* **Exercise data**:

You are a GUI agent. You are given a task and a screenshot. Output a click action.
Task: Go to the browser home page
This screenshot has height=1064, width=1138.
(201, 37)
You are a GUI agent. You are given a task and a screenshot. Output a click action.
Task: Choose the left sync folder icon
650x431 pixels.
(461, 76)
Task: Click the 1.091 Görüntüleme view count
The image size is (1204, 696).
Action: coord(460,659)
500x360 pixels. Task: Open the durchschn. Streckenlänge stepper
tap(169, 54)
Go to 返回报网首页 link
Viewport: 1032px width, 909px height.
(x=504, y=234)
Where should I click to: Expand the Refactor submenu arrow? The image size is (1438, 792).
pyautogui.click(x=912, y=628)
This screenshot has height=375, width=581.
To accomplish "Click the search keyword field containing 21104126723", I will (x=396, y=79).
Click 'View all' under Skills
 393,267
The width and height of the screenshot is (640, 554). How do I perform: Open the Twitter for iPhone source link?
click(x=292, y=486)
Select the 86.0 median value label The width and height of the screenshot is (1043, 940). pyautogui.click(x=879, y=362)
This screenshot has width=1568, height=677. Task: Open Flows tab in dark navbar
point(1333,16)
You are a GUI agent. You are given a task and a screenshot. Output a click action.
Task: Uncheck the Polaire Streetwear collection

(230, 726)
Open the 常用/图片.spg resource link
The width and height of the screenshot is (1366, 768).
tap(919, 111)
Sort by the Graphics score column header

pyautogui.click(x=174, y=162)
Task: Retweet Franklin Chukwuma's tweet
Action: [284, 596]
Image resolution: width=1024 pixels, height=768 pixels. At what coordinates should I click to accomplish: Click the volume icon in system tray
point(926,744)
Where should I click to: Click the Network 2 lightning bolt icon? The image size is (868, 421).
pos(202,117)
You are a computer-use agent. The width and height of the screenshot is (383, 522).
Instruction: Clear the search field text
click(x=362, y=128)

* **Directions**: Copy the entries above exactly. Miss none of them.

* **Written solution**:
You are a GUI agent. You are given a task and a screenshot. Output a click action.
Task: Go to the browser home page
This screenshot has height=1064, width=1138.
(201, 37)
You are a GUI agent. You are given a task and a screenshot. Output a click action.
Task: Choose the left sync folder icon
650x431 pixels.
(461, 76)
Task: Click the 1.091 Görüntüleme view count
The image size is (1204, 696).
Action: coord(460,659)
500x360 pixels. Task: Open the durchschn. Streckenlänge stepper
tap(169, 54)
Go to 返回报网首页 link
Viewport: 1032px width, 909px height.
(x=504, y=234)
Where should I click to: Expand the Refactor submenu arrow? The image size is (1438, 792).
pyautogui.click(x=912, y=628)
This screenshot has height=375, width=581.
To accomplish "Click the search keyword field containing 21104126723", I will (x=396, y=79).
Click 'View all' under Skills
 393,267
The width and height of the screenshot is (640, 554). How do I perform: Open the Twitter for iPhone source link?
click(x=292, y=486)
Select the 86.0 median value label The width and height of the screenshot is (1043, 940). pyautogui.click(x=879, y=362)
This screenshot has width=1568, height=677. Task: Open Flows tab in dark navbar
point(1333,16)
You are a GUI agent. You are given a task and a screenshot. Output a click action.
Task: Uncheck the Polaire Streetwear collection

(230, 726)
Open the 常用/图片.spg resource link
The width and height of the screenshot is (1366, 768).
tap(919, 111)
Sort by the Graphics score column header

pyautogui.click(x=174, y=162)
Task: Retweet Franklin Chukwuma's tweet
Action: [284, 596]
Image resolution: width=1024 pixels, height=768 pixels. At what coordinates should I click to accomplish: Click the volume icon in system tray
point(926,744)
Where should I click to: Click the Network 2 lightning bolt icon? The image size is (868, 421).
pos(202,117)
You are a computer-use agent. The width and height of the screenshot is (383, 522).
Instruction: Clear the search field text
click(x=362, y=128)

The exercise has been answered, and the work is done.